When a local woman who neither filed nor was served with divorce papers learned she was divorced last week, she was taken by surprise. 

But Caddo Parish Sheriff’s Detective Mike King got to the bottom of it, and husband Demario Clark, 27, and his girlfriend, Lisa McKinney, 50, were arrested for forging Lashonda Clark’s name on documents last Wednesday.

There were, however, a lot more problems with the divorce than just a waiver with the victim’s forged name.

The Judgment of Divorce signed by Caddo District Judge Charles Tutt, who was filling in for Judge Robert Waddell that day, had a whole world of problems packed into that three-page petition filed only five days earlier. 

In fact, the forged waiver was just the tip of the iceberg.

The forged waiver was notarized by a suspended notary public; the Petition for Divorce stated the couple ceased living together two months before they were married; and most damaging of all, a marriage license issued in Caddo stating the marriage was a covenant marriage, which is clearly noted on the top left corner of that license (see above).

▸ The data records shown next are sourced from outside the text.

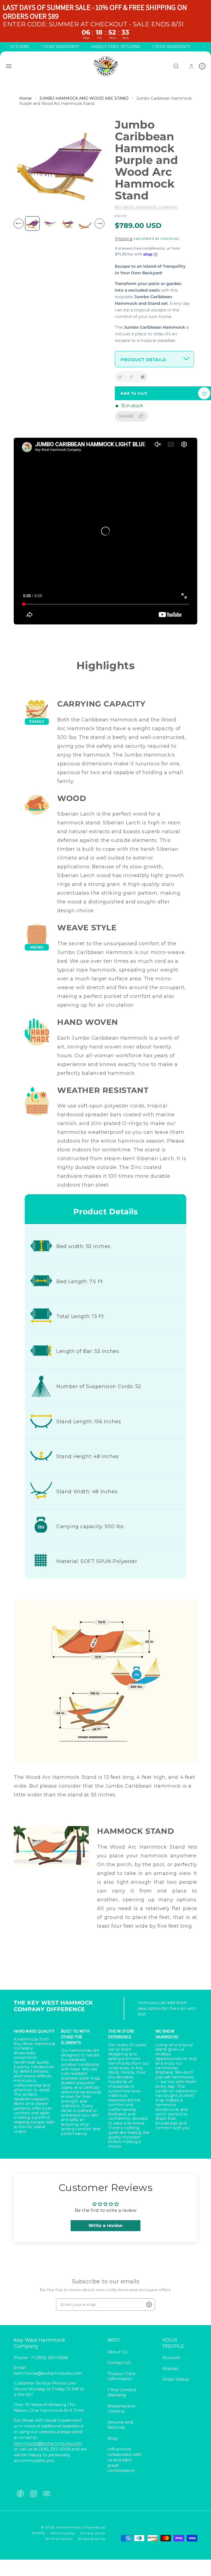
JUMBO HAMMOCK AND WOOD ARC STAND (84, 98)
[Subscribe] (149, 2304)
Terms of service (59, 2538)
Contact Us (119, 2362)
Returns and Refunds (120, 2424)
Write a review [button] (105, 2225)
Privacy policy (93, 2533)
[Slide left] (19, 223)
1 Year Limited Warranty (121, 2392)
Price (121, 216)
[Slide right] (99, 223)
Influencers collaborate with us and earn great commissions (124, 2459)
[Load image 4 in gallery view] (85, 223)
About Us (117, 2351)
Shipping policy (92, 2538)
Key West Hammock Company (146, 207)
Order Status (175, 2379)
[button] (8, 66)
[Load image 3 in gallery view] (67, 223)
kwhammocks (68, 2527)
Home (25, 98)
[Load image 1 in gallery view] (32, 223)
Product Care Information (121, 2376)
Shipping (123, 238)
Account (171, 2357)
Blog (112, 2438)
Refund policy (63, 2533)
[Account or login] (191, 66)
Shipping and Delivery (121, 2408)
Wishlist (170, 2368)
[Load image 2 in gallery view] (50, 223)
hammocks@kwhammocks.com (48, 2443)
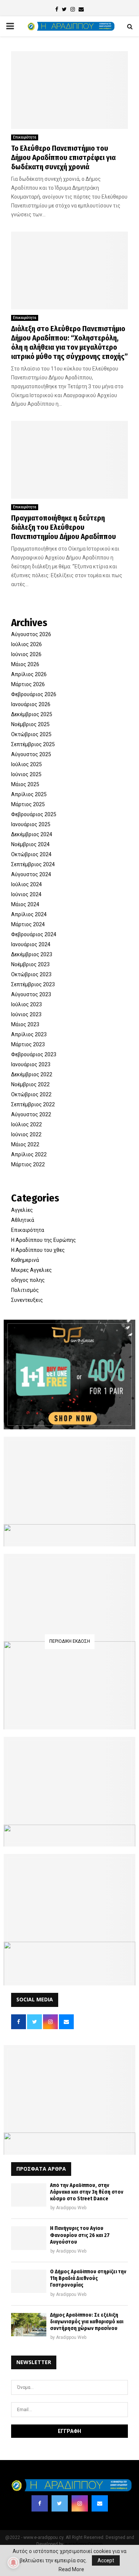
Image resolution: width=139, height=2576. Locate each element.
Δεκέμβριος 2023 (31, 954)
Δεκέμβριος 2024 (31, 834)
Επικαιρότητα (24, 137)
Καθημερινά (25, 1260)
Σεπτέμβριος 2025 (33, 744)
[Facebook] (40, 2503)
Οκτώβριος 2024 (31, 854)
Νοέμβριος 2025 (30, 724)
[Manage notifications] (13, 2563)
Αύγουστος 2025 (31, 754)
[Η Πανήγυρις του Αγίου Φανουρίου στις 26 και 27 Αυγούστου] (28, 2238)
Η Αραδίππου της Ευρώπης (43, 1240)
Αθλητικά (22, 1220)
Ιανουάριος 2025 (30, 824)
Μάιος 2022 (25, 1144)
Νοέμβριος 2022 (30, 1084)
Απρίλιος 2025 (29, 794)
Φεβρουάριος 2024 (33, 934)
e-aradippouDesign (83, 2544)
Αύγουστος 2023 (31, 994)
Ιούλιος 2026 (26, 644)
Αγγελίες (22, 1210)
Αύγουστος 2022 (31, 1114)
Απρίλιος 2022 (29, 1154)
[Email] (100, 2503)
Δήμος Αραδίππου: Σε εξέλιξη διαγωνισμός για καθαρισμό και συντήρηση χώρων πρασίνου (86, 2321)
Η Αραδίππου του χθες (38, 1250)
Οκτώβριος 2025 (31, 734)
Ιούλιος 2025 (26, 764)
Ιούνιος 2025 (26, 774)
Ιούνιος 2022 (26, 1134)
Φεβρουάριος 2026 (33, 694)
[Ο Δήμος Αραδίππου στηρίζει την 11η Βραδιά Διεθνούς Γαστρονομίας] (28, 2281)
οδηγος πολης (28, 1280)
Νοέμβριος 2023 (30, 964)
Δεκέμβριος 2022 (31, 1074)
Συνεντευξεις (27, 1300)
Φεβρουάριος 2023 (33, 1054)
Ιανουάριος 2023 (30, 1064)
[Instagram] (80, 2503)
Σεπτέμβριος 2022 (33, 1104)
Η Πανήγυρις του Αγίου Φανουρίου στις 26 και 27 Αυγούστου (80, 2235)
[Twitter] (60, 2503)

The Rev. C.E. McClain, who officiated at the Clark’s wedding on April 25, 2014, confirmed the Clarks, indeed, had a covenant marriage. He told NBC6 when the couple decided they wanted a covenant marriage, he counseled them as to the seriousness of taking such a step.

The Covenant Marriage Act, passed by the Louisiana Legislature was first signed into law in July 1997 by then Gov. Mike Foster. It requires pre-marital counseling, and prohibits divorce with the exceptions of adultery, a spouse being sentenced to death or imprisonment at hard labor, physical or sexual abuse of a spouse or a child.

In addition, it requires counseling a legal separation with counseling before and during that separation, which can be as long as two years, but as short as one year, and, finally, in accordance with Louisiana RS 9:272 C…”A covenant marriage agreement may not be dissolved, rescinded, or otherwise terminated by the mutual consent of the spouses.”

So, even if the documents had not been forged, the Secretary of State suspended the license of the notary public whose signature is on the forged document in December 2017, the five-day quickie divorce would be in direct opposition to the laws set down for a covenant marriage.

On Friday, Clark, whose bond was set at $5,000, bonded out of Caddo Correctional Center on Friday. He is scheduled for a hearing Tuesday in Judge Brady O’Callaghan’s court; McKinney is scheduled for a preliminary hearing in O’Callaghan’s court on Sept. 19.

In light of all this, the question remains…is the divorce valid? A spokesperson from the Caddo Parish Sheriff’s office said they were told it is.